_Material provided:_
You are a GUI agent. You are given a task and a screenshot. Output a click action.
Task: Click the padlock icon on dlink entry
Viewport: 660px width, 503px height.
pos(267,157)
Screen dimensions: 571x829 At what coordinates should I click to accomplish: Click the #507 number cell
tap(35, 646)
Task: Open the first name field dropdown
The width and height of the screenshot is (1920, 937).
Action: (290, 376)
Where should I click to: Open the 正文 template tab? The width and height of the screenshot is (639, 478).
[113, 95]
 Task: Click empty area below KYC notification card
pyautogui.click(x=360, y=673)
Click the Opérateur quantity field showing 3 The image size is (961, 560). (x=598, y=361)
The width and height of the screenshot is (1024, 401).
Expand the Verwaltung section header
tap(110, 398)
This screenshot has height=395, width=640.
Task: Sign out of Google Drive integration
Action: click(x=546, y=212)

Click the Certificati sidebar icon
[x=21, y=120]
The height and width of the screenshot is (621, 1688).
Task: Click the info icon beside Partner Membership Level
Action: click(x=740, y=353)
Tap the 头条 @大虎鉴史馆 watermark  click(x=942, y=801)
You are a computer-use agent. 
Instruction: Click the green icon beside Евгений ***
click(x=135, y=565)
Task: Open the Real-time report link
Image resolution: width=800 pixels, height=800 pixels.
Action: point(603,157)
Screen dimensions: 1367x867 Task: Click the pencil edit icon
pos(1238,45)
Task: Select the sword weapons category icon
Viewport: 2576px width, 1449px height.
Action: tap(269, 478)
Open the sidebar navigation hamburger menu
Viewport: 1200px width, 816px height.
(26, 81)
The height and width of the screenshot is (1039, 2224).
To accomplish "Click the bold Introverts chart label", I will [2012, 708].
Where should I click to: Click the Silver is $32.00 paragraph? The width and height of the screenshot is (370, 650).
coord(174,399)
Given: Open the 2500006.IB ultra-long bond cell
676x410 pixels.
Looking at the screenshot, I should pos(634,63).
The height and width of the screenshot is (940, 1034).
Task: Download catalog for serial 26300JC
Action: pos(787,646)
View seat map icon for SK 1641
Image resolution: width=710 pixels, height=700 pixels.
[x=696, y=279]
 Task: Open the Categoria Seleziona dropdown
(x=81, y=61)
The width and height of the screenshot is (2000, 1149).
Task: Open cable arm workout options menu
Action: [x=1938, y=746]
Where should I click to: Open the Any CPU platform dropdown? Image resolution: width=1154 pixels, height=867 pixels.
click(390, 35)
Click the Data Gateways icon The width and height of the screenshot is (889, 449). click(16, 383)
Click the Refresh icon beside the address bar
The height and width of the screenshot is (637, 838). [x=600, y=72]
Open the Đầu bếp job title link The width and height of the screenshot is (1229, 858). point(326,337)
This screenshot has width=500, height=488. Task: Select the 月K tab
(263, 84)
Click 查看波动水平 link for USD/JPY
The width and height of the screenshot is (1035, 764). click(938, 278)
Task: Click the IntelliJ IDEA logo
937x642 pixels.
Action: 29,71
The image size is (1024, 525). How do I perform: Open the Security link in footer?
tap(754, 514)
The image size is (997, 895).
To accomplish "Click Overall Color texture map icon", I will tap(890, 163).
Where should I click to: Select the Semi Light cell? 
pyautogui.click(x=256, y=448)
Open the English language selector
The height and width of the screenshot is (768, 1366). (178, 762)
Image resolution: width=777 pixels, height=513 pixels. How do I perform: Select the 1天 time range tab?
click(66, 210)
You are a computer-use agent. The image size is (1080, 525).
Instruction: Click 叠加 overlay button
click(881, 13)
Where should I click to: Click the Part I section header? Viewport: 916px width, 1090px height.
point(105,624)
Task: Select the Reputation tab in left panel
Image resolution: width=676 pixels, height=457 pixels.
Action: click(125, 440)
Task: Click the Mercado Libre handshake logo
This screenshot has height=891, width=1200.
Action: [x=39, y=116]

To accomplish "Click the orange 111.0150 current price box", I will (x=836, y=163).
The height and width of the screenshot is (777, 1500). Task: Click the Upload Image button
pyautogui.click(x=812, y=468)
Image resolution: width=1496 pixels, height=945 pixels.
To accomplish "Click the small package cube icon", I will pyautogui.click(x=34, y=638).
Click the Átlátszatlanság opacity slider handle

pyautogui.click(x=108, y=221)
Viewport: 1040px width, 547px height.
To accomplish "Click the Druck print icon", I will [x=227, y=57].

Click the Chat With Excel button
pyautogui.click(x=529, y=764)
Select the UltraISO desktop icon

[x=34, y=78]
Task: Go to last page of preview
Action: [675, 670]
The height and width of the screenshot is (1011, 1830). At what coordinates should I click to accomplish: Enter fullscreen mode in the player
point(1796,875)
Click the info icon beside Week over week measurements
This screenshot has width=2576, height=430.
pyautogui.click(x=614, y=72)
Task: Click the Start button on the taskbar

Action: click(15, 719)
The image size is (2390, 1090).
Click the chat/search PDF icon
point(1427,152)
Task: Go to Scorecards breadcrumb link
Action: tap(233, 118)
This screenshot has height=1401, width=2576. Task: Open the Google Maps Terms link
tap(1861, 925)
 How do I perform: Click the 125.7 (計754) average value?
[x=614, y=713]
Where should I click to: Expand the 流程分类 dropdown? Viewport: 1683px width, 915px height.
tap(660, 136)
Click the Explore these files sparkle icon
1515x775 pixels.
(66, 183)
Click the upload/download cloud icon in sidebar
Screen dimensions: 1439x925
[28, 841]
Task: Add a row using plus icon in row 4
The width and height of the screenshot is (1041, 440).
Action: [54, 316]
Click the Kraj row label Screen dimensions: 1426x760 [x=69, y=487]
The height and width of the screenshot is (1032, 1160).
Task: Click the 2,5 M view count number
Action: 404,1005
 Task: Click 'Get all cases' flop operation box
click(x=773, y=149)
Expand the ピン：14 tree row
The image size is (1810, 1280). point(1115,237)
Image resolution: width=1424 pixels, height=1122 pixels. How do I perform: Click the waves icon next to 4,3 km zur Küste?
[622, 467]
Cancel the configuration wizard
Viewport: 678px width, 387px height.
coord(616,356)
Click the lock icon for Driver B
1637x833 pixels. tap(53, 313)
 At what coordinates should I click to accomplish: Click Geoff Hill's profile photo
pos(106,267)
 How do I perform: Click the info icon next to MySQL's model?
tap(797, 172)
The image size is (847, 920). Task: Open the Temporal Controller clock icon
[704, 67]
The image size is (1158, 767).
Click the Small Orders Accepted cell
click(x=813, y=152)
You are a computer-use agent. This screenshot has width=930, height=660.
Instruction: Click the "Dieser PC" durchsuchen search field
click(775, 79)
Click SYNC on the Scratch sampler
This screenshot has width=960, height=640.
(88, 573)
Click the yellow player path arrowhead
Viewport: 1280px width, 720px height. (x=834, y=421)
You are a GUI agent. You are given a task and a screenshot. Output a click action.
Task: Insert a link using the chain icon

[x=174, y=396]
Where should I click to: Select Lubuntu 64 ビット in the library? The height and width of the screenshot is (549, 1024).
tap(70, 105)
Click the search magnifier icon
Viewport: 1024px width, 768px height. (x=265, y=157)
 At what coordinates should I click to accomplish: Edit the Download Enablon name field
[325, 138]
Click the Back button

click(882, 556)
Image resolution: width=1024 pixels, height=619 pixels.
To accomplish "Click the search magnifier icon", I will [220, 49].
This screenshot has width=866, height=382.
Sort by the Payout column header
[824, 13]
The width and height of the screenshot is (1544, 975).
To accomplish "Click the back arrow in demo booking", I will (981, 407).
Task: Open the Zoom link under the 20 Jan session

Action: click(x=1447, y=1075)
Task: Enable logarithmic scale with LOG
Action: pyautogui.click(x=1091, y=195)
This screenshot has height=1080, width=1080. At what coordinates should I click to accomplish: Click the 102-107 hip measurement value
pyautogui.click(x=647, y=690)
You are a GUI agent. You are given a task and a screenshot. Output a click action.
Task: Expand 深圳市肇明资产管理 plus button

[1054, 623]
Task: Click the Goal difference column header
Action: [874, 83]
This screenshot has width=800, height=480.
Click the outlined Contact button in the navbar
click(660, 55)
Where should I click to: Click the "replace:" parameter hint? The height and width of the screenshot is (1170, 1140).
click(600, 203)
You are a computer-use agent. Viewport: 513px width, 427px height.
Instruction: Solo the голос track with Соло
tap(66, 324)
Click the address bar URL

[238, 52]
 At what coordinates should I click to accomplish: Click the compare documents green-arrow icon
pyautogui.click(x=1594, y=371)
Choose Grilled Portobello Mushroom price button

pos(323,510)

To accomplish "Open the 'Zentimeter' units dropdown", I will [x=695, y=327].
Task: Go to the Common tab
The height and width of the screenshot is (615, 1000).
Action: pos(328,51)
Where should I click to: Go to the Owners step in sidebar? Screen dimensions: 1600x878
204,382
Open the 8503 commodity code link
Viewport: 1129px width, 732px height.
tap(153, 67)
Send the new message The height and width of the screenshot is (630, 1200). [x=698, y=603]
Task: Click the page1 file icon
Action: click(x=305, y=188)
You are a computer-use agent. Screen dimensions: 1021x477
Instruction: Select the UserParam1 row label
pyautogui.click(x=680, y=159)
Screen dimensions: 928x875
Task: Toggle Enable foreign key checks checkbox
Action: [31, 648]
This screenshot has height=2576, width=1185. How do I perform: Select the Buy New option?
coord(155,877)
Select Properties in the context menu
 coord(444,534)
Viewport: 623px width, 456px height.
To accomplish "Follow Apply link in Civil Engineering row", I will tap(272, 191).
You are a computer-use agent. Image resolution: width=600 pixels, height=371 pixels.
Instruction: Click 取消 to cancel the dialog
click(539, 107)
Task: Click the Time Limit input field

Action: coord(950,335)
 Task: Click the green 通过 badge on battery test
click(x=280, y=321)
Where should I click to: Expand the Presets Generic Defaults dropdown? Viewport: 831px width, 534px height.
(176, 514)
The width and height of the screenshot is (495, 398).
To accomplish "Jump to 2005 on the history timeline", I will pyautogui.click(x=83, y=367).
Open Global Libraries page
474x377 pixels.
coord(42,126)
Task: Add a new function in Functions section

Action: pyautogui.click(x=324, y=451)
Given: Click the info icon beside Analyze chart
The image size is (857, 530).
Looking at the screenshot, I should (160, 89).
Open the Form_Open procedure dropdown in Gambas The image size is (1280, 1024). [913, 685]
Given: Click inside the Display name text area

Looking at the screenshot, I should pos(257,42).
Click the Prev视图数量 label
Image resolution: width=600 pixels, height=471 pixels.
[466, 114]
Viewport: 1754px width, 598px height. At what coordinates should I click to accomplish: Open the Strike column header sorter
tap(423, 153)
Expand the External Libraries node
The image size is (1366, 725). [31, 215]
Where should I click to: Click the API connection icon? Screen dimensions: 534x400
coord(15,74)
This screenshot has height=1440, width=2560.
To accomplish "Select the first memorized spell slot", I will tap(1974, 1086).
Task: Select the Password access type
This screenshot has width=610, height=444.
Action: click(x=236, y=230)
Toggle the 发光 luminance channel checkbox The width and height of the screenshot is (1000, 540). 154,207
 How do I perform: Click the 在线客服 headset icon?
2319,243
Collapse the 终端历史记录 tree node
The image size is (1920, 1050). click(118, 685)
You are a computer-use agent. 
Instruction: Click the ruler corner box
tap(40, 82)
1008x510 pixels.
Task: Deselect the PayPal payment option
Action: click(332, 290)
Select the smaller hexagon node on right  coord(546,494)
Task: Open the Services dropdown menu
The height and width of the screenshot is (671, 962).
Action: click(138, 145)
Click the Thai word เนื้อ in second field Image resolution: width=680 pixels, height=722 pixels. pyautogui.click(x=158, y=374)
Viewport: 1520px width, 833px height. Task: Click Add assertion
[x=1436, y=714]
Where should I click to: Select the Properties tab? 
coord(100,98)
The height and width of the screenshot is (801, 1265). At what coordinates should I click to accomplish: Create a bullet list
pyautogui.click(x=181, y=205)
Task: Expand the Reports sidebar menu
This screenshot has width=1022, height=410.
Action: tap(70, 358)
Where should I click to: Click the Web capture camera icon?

_Problem requirements:_ Please report every line among the entries that includes "chart".

_Written answer:_
To accomplish "Click the bold Introverts chart label", I will [2012, 708].
Given: Click the info icon beside Analyze chart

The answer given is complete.